If you invest in shares one way of doing it with some degree of surety is to go for human weakness.

For example, you don't see many drinks groups coming in with poor profits and if you care to check the current share price of tobacco and cigarettes group BAT you will find that it is over £10, a near high. So we have established that drink and drugs sell . . . what, then, is the other great winner?

Sex. Yeah, good spot. Hence it was revealed yesterday that sexually adventurous Americans helped to push Britain's SSL International into profit, buoyed by strong sales of its Pleasuremax condoms and its new Play range of sex lubricants.

SSL said its warming "Play Heat" and its menthol-laced "Play Tingle" were helping drive sales growth in the year to March 31.

"The lubricants are going very well, particularly in the US," chief executive Garry Watts noted.

"We're seeing a consumer change here. They're not just being bought by people who want to cure a particular problem, but also by people who want to experiment with their sex lives and enjoy them. We think we've hit a little niche."

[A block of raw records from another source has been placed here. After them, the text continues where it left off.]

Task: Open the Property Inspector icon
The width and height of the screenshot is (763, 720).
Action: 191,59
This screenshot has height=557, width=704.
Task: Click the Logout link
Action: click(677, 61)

A little niche! Sounds like a big niche to me.

Pre-tax profit was £21.7 million compared to a loss of £5 million the year before.

So there is still some truth in the old World War II grumble in the build up to the Normandy landings that the Americans were "overpaid, oversexed and over here".

Overpaid still, over sexed by the sound of it, but not over here - well since 9/11 there's been a lot fewer of them.

It seems we just take their money instead. But elsewhere on the globe SSL is treading a little more cautiously.

Mr Watts said the new Durex Play range of vibrators had been launched in five markets, most recently Scotland last weekend.

"This is something we want to launch cautiously and carefully into the high street, but the initial indications are good," he said.

Not surprised that they are going cautiously in Scotland. On the Presbyterian West Coast I would image vibrators are banned. OK for the young set in Edinburgh: sure to cause outrage in Stornaway. In my experience many Scots prefer porridge to passion.